------ INPUT DATA ------

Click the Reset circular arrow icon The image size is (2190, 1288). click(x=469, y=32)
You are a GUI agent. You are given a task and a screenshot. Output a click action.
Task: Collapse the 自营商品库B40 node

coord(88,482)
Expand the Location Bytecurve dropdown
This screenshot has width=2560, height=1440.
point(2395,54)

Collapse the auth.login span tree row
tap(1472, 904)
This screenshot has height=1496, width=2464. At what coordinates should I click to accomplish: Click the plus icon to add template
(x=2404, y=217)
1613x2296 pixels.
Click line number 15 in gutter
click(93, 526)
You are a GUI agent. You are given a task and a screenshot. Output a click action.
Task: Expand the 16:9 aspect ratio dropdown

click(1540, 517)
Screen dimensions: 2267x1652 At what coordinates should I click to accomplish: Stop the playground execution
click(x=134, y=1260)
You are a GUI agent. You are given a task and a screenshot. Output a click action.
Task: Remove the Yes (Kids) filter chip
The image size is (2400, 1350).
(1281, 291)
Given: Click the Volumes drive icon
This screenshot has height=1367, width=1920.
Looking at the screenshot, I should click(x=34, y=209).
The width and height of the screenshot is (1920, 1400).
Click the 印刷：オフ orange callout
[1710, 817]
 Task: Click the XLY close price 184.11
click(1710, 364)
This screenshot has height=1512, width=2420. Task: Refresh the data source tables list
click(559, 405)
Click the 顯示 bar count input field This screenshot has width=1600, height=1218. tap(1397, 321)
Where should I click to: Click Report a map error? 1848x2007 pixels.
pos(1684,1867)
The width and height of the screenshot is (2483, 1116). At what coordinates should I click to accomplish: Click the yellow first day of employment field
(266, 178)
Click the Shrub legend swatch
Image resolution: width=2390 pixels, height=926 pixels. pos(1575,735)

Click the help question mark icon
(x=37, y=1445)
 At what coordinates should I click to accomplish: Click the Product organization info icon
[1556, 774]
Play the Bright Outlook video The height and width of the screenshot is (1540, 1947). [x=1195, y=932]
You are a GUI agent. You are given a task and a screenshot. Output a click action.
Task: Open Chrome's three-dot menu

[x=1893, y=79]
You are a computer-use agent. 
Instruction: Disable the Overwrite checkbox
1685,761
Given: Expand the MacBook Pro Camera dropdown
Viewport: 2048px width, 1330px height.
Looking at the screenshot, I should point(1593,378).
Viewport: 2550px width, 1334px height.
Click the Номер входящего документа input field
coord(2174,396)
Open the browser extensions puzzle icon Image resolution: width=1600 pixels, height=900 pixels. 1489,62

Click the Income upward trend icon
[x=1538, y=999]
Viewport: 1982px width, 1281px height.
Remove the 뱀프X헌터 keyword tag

------

→ **BRIEF**: Please print exactly the lines of the entries above, beginning with the line that contains "The width and height of the screenshot is (2483, 1116)." and ending with the last line.

→ **SOLUTION TO THIS EXERCISE**:
The width and height of the screenshot is (2483, 1116). At what coordinates should I click to accomplish: Click the yellow first day of employment field
(266, 178)
Click the Shrub legend swatch
Image resolution: width=2390 pixels, height=926 pixels. pos(1575,735)

Click the help question mark icon
(x=37, y=1445)
 At what coordinates should I click to accomplish: Click the Product organization info icon
[1556, 774]
Play the Bright Outlook video The height and width of the screenshot is (1540, 1947). [x=1195, y=932]
You are a GUI agent. You are given a task and a screenshot. Output a click action.
Task: Open Chrome's three-dot menu

[x=1893, y=79]
You are a computer-use agent. 
Instruction: Disable the Overwrite checkbox
1685,761
Given: Expand the MacBook Pro Camera dropdown
Viewport: 2048px width, 1330px height.
Looking at the screenshot, I should point(1593,378).
Viewport: 2550px width, 1334px height.
Click the Номер входящего документа input field
coord(2174,396)
Open the browser extensions puzzle icon Image resolution: width=1600 pixels, height=900 pixels. 1489,62

Click the Income upward trend icon
[x=1538, y=999]
Viewport: 1982px width, 1281px height.
Remove the 뱀프X헌터 keyword tag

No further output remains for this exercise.